Hi, I'm working on it.

If you want you can help us on NEOJ because we have some problems.

Thanks

YanSte avatar Feb 20 '25 08:02 YanSte

I would love to have our team help with this however, we are not NEO4J Exports, so we are not able to optimize the approach. If you want us to share what we are seeing we can pass that along and our thoughts on how we could adjust lightRAG for high volumn use cases like this that would also be awsome.
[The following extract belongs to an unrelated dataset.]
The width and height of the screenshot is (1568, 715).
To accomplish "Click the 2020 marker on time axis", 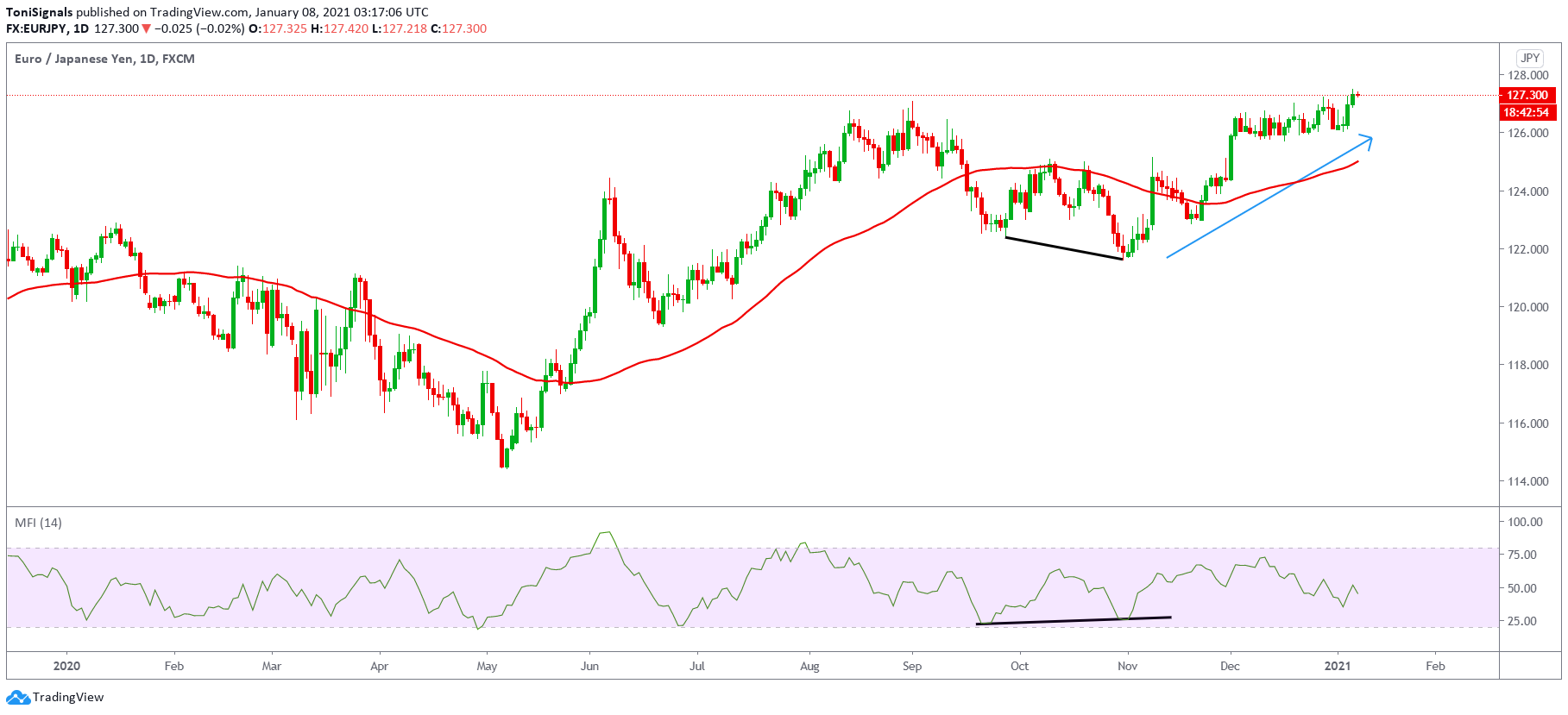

One idea we are researching is ingesting 80,000 records an hour into LanceDB and then determining how we extract everything from the 250,000 records every 4 hours and merge it into the knowledge graph so that we do not have a delay in getting the records real time into the vector database for storage and retrival but then enhance the knowledge graph through a larger delay graph append but we would need to thnk how we work through this delayed batch and deduping process before we adjust the NEO4J dataset

gsidari avatar Feb 20 '25 08:02 gsidari

@YanSte is there any update specifically after release of lightRAG 1.3.0. Also can you explain what help you need in neo4j

Well...it shouldn't be so slow when using Neo4j to store graph data... On my 16-core 128GB PC, I can insert edges at an average speed of 3,000 edges per second into my local database that already contains 4 billion relationships. If possible, could you provide the corresponding query.log file under Neo4j database folder?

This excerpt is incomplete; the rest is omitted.